A mechanism to evaluate context-free queries inspired in LR(1) parsers over graph databases
Graph databases; Query language expressiveness; RDF; LR(1) languages.
The World Wide Web is an always increasing collection of information. This information is spread among different documents, which are made available by using the Hypertext Transfer Protocol (HTTP). Even though this information is accessible to users in the form of news articles, audio broadcasts, images and videos, software agents often cannot classify it. The lack of semantic information about these documents in a machine readable format often causes the analysis to be inaccurate. A significant number of entities have adopted Linked Data as a way to add semantic information to their data, not just publishing it on the Web. The result is a global data collection, called the Web of Data, which forms a global graph, consisting of Resource Description Framework (RDF) statements from numerous sources, covering all sorts of topics. To be able to find specific information in this graph, queries are performed by starting at a subject and analyzing its predicates in the RDF statements. Given that a trace is a list of predicates in an information path, one can tell there is a connection between one subject and one object if there is a trace between them in the RDF statements.

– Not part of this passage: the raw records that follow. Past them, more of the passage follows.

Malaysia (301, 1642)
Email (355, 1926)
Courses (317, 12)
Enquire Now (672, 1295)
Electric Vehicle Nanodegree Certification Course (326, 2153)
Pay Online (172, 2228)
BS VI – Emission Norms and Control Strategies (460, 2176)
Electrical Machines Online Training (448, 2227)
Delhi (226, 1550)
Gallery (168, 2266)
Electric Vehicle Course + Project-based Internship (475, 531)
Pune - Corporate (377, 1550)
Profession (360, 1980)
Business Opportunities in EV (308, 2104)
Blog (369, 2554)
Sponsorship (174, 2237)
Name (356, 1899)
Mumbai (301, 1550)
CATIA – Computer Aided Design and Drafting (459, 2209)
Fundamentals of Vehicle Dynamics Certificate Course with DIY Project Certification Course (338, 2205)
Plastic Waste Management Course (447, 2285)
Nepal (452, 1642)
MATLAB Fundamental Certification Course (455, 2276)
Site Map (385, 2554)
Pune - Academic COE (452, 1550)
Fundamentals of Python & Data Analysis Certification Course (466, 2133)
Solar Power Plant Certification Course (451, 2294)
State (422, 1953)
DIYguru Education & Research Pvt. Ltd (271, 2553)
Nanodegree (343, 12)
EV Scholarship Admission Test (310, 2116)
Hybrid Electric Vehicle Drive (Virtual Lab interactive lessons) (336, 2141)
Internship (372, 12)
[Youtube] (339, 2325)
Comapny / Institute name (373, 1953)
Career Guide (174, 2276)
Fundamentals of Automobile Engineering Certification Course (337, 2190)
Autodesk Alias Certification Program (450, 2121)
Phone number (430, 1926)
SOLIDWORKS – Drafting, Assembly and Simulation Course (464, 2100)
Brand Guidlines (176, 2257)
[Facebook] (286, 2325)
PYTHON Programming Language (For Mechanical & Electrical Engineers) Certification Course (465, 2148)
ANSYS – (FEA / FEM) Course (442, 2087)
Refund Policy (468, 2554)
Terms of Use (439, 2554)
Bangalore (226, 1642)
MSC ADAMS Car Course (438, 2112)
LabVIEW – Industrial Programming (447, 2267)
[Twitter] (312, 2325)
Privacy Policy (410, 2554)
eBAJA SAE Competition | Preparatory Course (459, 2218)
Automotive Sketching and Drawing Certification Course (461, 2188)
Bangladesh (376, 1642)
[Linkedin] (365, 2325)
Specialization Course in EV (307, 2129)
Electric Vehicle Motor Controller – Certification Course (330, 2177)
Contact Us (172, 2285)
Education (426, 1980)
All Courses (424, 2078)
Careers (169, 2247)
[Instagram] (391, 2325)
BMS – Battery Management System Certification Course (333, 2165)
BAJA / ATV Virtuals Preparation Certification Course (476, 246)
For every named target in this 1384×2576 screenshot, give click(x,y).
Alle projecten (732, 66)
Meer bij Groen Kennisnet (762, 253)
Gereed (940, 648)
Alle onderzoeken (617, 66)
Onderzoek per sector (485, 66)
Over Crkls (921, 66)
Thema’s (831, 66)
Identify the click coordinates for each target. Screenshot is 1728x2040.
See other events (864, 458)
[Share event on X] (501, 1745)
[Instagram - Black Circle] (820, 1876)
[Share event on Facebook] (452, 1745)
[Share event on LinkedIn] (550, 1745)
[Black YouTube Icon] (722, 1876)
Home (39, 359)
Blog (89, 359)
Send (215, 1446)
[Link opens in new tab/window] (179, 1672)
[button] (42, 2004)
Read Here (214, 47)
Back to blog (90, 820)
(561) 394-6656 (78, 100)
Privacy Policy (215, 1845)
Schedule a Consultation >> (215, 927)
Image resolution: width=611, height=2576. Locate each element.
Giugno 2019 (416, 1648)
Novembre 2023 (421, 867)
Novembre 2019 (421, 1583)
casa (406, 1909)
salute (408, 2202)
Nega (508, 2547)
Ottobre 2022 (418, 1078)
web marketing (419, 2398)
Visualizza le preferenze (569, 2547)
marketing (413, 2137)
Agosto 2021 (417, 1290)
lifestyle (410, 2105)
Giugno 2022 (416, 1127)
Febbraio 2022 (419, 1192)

The use of HTTP as a standardized data access mechanism and RDF as a standard data model simplifies the data access, but accessing heterogeneous data on distinct loca- tions can have an increased time complexity and current query languages have a reduced query expressiveness, which motivates us to research alternatives in how this data is queried. This reduced expressiveness happens because most query languages reside in the Regular Languages class. In this work, we introduce some of the concepts needed for better understanding the given problems and how to solve them. We analyze some works related to our research and propose to use Deterministic Context-Free Grammars instead of Regular languages to increase the expressiveness of the graph database queries. More specifically, applying the LR(1) parsing method to find paths in an RDF graph database. Lastly, we analyze our algorithm’s complexity and make some experiments, comparing our solution to other proposals, and show that ours can have better performance in given scenarios.